Now, that doesn’t sound right, does it? A company like Apple knows down to the penny how much it spends on its products and research. Even if it can’t be perfectly broken down — an advance in MacOS code may play into a feature on the App Store — the company must know to some extent how its resources are being deployed and to what effect. The differences between a conservative and liberal estimation of the App Store’s R&D allocation might be large, in the hundreds of millions perhaps, but make no mistake, those estimations are almost certainly being made internally. To do otherwise would be folly...

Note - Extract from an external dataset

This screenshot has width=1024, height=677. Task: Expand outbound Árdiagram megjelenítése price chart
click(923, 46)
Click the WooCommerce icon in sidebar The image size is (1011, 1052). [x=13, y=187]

Not having a hard number removes a potential foothold for Epic, which could use it either way: If it’s big, they’re protecting their golden goose (enforcing market power). If it’s small, they’re just collecting the eggs (collecting rent via market power). Apple’s only winning move is not to play, so Cook plays dumb and consequently Epic’s argument looks like speculation (and, as Apple would argue, fabulation).
He then deployed a similar strategy of starving the competition with a preemptive shrug about profits. He only addressed total net sales, which were about $275 billion at a 21% profit margin, saying Apple does not evaluate the App Store’s income as a standalone business.

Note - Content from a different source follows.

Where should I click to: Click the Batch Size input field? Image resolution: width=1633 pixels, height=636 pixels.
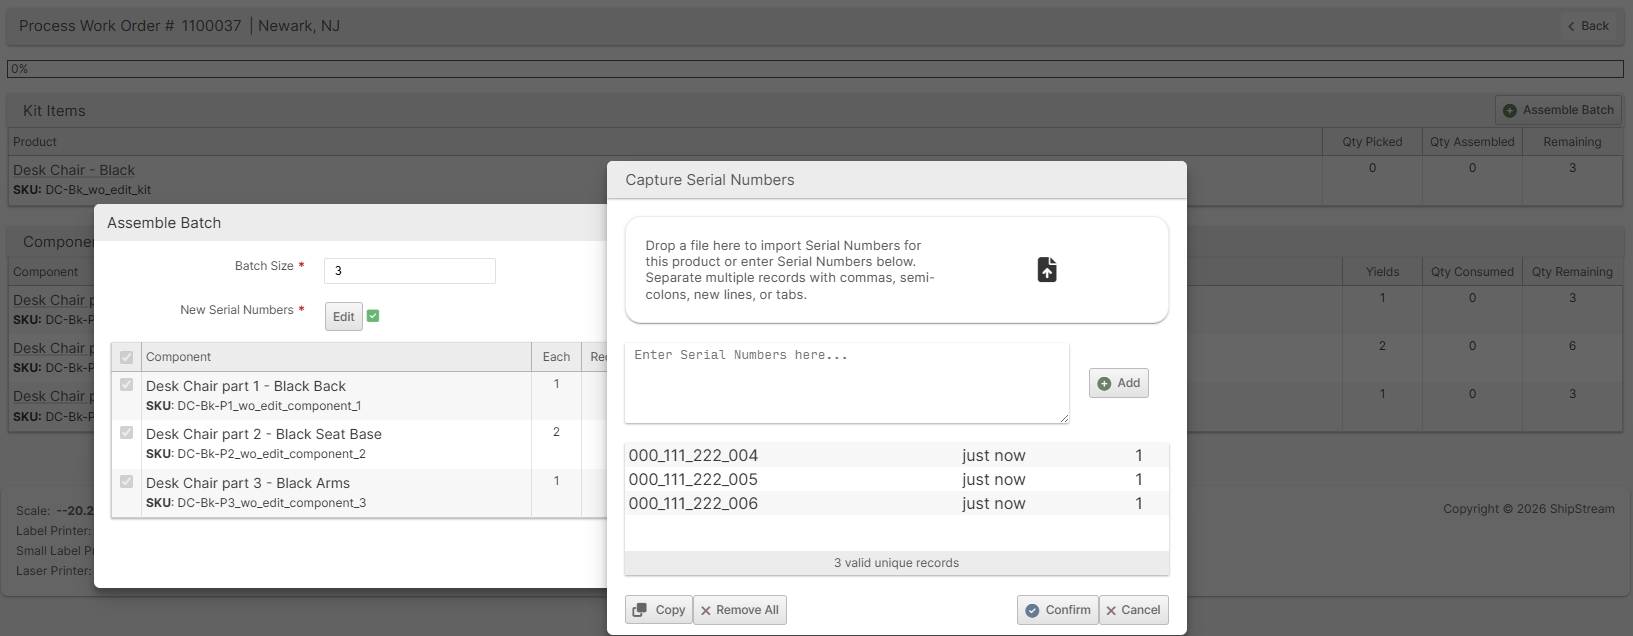tap(409, 271)

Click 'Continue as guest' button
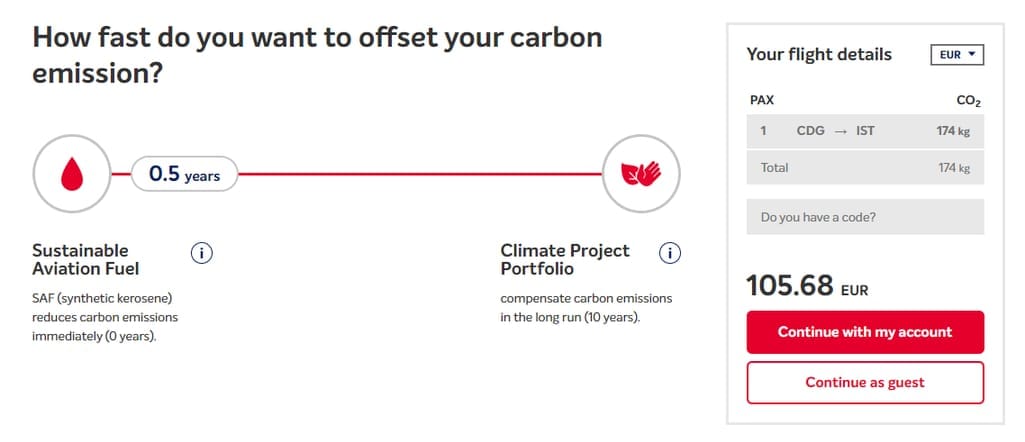click(865, 382)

This was further demonstrated when Cook was asked about Apple’s deal with Google that keeps the search engine as the default on iOS. Cook said he didn’t remember the specific numbers.
If the CEO of one of the biggest tech companies in the world told you they forgot the specifics of a multibillion-dollar, decade-long deal with one of the other biggest tech companies in the world, would you believe them?
My take: Tip toeing to the edge of incredulity.
Just like the comment this morning from Barry Diller, who said Apple should charge 2.5 % like a credit card fee on their App Store. What that had to do with him opening up a park today in NYC is further fodder for this entire PR campaign. He has a bone to pick with both Apple and Google. Even recommended that both companies be regulated. That helps bolster his profits at Expedia.
The logical follow up would be “What are a fair fees and policies for 3rd parties App Stores?” That’s not for the courts to determine.
And I’m certainly going to avoid adding MY click to it….
CEO Cook was a stellar performer before T. rex & a very alert judge. Tim gets an A- , judge gets an A, opposing attorney gets a B+. At one point the judge literally reminded counsel of the fact that lawyers must also follow the rules. Epic’s already friable case went to sand today. Easy to see.
DISCLOSURE: Mom’s family are all Cook’s from Miss.
I was doubtful Tim did not know the $ amount Google pays but I suspect there’s far more complexity in Google’s financial arrangements with Apple than the general public is aware of. Note: Audio was poor & I suffer from significant hearing loss.